A bottle to the ocean, 2014
Sand, glass and wood,  140 x 40 x 40 cm


The observation of cycles and the impermanence of things are recognized in the blown glass timer filled with sand from Lampedusa on the one hand and Tanger on the other. On the one hand the island, gateway to Europe with all the hopes attached to it by migrants, and on the other hand, the final port on the shores of Africa, stumbling against the ramparts of the Mediterranean and facing Fortress Europe. Once twin continents, now separated by a sea. In A Bottle to The Ocean, time stands still, the sand can no longer flow. It is filled with the soil of Utopia, a common land freed of ownership. It is not surprising that the artist uses sand, this almost liquid material, eternally renewed, to talk about human territories.
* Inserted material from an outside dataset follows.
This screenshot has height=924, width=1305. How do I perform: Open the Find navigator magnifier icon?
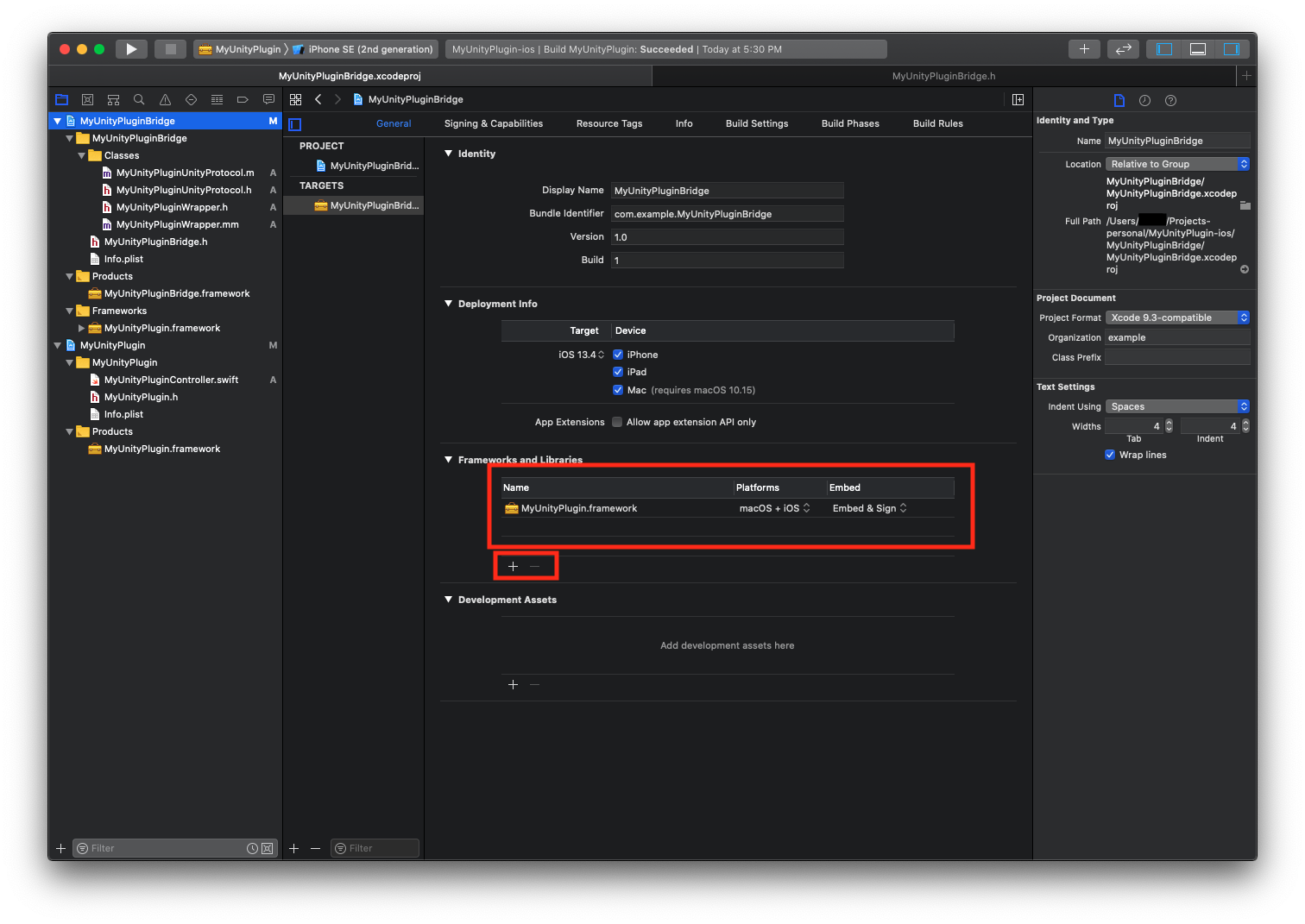click(x=139, y=100)
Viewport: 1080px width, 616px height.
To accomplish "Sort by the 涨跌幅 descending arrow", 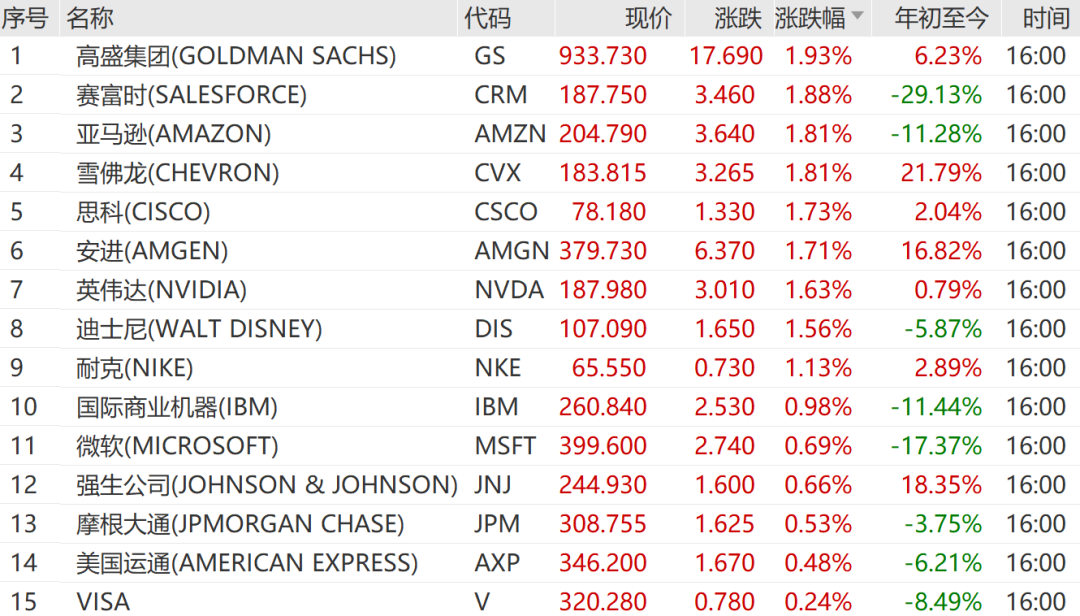I will tap(857, 19).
L’observation des cycles et de l’écoulement du temps est constaté dans le sablier en verre soufflé qui a été rempli de sable en provenance de Lampedusa et de Tanger. D’une part l’île, porte de l’Europe avec toutes les espérances projetées des migrants, d’autre part, le port ultime, aux confins de l’Afrique, buttant contre le rempart de la Méditerranée et faisant face à la forteresse de l’Europe. Continents jumeaux autrefois, aujourd’hui séparés par une mer. Dans A Bottle to The Ocean, le temps est arrêté, le sable ne peut plus couler. Il est chargé d’une terre d’utopie, d’une terre commune libérée de toute appropriation. Il n’est pas étonnant que l’artiste utilise le sable, cette matière presque liquide, éternellement renouvelée, pour parler des territoires humains.